Лийзбет: Когда я сказала знакомым, что отправляемся туда, то многие в ответ заметили, что и их дедушка или прадедушка остался там. Александр нам в деталях рассказал, когда и куда был направлен дедушка. До этого мы вообще не знали, где он был.

Аннели: Едва ли отец сам знал эти даты. Сначала его отправили на работу в шахту, затем перевели на кирпичный завод.

О кирпичном заводе я совершенно забыла, и тут начала что-то вспоминать из рассказов отца. У меня в памяти как-то осталось, что на кирпичном заводе было много страшнее, чем на шахте. Когда кирпич был готов, то, не дожидаясь, пока он остынет, его нужно было вытаскивать из печи. Александр Васильевич рассказал, что выдавали какие-то рукавицы, которые при первом же соприкосновении с кирпичом сгорали.

У здания бывшего кирпичного завода Аннели зажгла свечу. Отец вспоминал, что работа на кирпичном заводе была страшнее, чем на шахте.
У здания бывшего кирпичного завода Аннели зажгла свечу. Отец вспоминал, что работа на кирпичном заводе была страшнее, чем на шахте. Фото: Частный архив

Где-то я читала, что в действительности трудовые лагеря поначалу планировались более гуманным образом, чтобы люди могли все-таки получше питаться и имели одежду поприличней, но многое разворовывалось и большая часть полагающегося до заключенных не доходила.

Мама отправляла посылки, и было их то ли 90, то ли 120. Мама любила подчеркивать папе: "Благодаря моим посылкам ты вернулся". Что, конечно же, тоже было правдой.

Отец рассказывал, что раньше всех начинали умирать курильщики, поскольку они свой хлеб меняли на махорку.

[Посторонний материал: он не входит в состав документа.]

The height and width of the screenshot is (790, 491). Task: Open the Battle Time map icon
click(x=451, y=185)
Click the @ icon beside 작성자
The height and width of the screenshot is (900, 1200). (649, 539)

Когда приходили охранники и предлагали какую-то работу, то отец первым поднимал руку. Так, например, как-то спросили, кто умеет делать работу по жести. Отец сказал, что умеет это делать, хотя никогда в жизни этим не занимался. Нужно было какой-то котелок изготовить - отец справился и получил за это еду. Благодаря этим делам он и остался в живых.

Что я еще узнала и о чем больше вспоминалось - отца семь с половиной месяцев держали в заключении в Эстонии. Прежде всего в Тарту, в подвале Рийамяэ, затем в Пагари, Ласнамяэ, в Батарейной тюрьме. Когда заходили разговоры о пытках, то при появлении детей они смолкали. Сама я думала, почему они могли позволить себе месяцами избивать и пытать человека. Была же какая-то надежда на справедливость.

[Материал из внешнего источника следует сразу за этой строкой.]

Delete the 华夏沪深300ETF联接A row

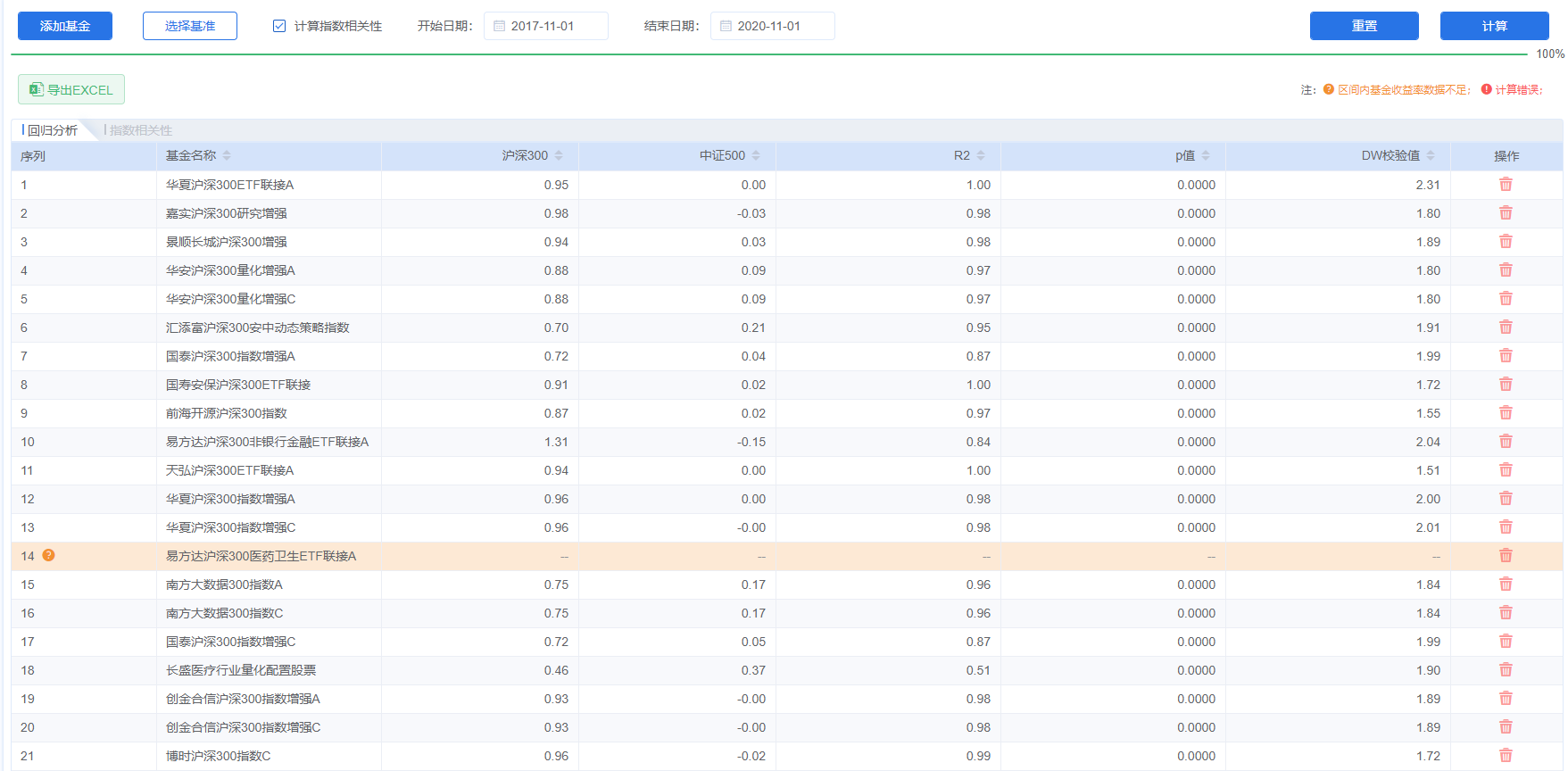click(1506, 184)
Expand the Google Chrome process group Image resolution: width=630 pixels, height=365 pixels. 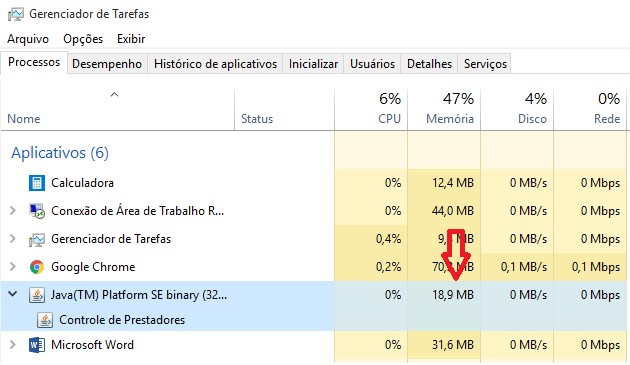(x=12, y=267)
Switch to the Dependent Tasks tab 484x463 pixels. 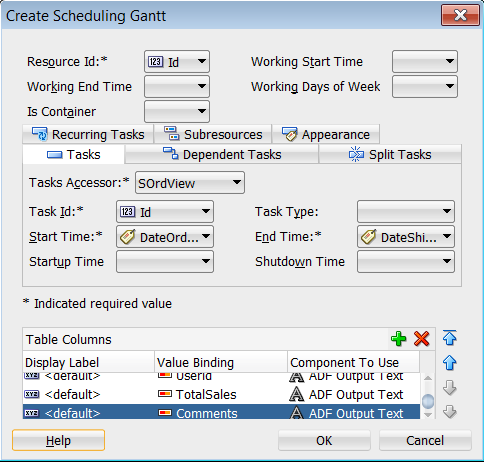(x=222, y=154)
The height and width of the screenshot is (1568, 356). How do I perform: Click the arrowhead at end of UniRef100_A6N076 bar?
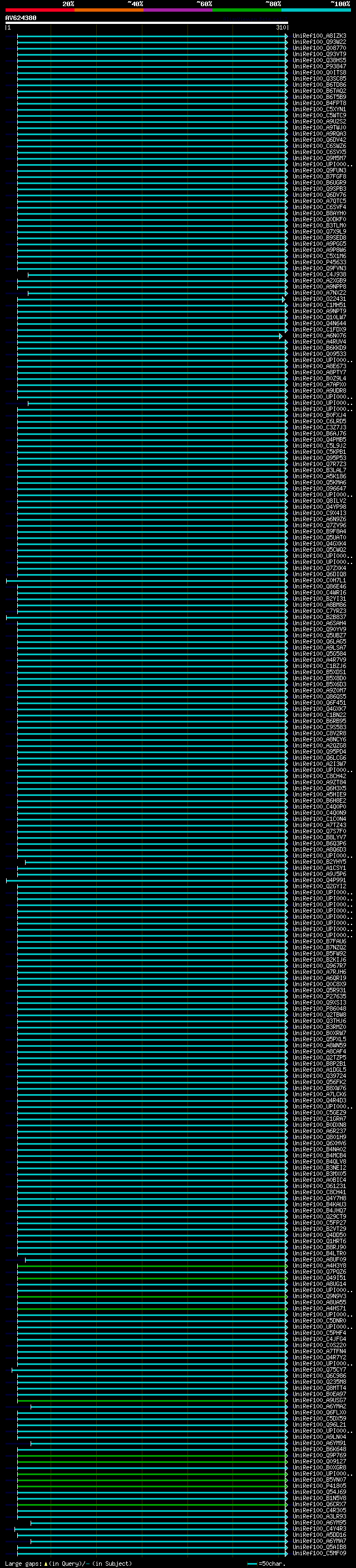pos(281,336)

Наконец подписали - параграф 58, измена Родине. Отец сказал, что Родину не предавал! Я понимаю, что у него была вина перед новой властью, что он дезертировал, что во время немецкой оккупации был в "Омакайтсе", но в то же время его брат был расстрелян просто так!

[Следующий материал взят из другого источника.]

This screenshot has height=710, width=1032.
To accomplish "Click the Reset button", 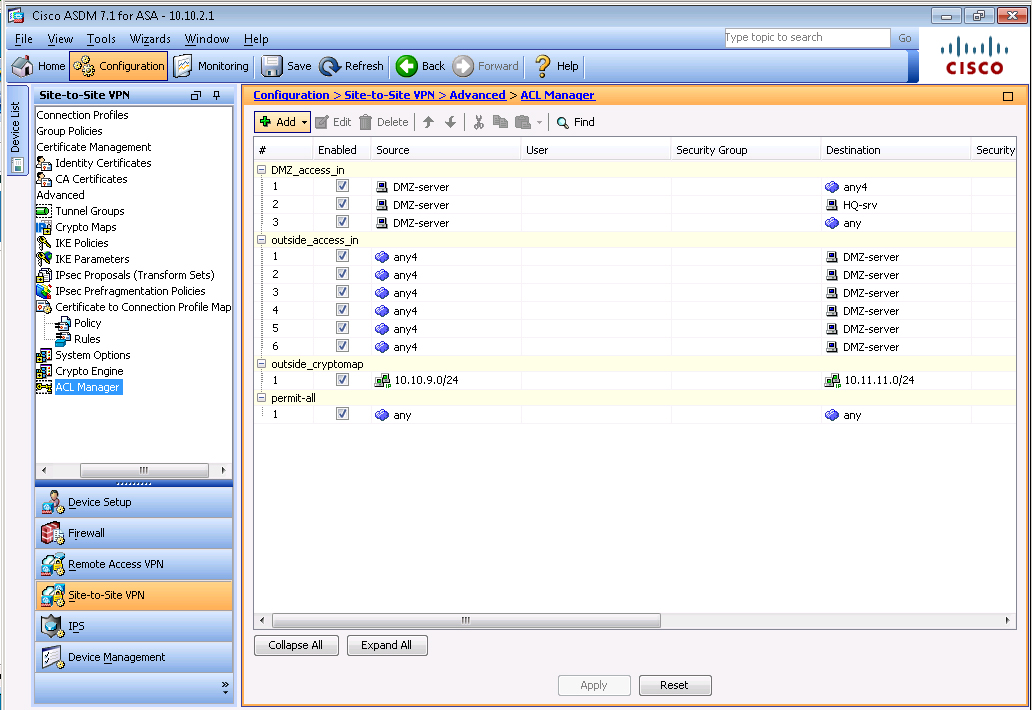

- Как маме удалось избежать зубов власти?

Аннели: Вскоре после отправки отца в Воркуту мама вместе с маленьким сыном покинула хутор Мику в Тартумаа и перебралась в Йыхви.

Во время мартовской депортации на имя мамы пришла повестка с требованием явиться поздним вечером в здание школы для участия в чрезвычайном собрании по случаю весеннего сева. Мамы на работе тогда не было, он больная оставалась дома - и повестку не получила. А так и мама могла бы попасть в число тех, кого выслали в холодный край. В 90-е годы выяснилось, что во время проживания в Тартумаа она сама была в списке высылаемых. Так что вот дважды спаслась.

Отец прибыл из Воркуты с полностью разрушенными цингой зубами, но жизнерадостный, и построил маме еще два дома. Мы были с отцом очень близки. Помню, когда в один рождественский вечер нам не было что поставить на стол, папа сказал: "А я и прежде в Рождество голодным был".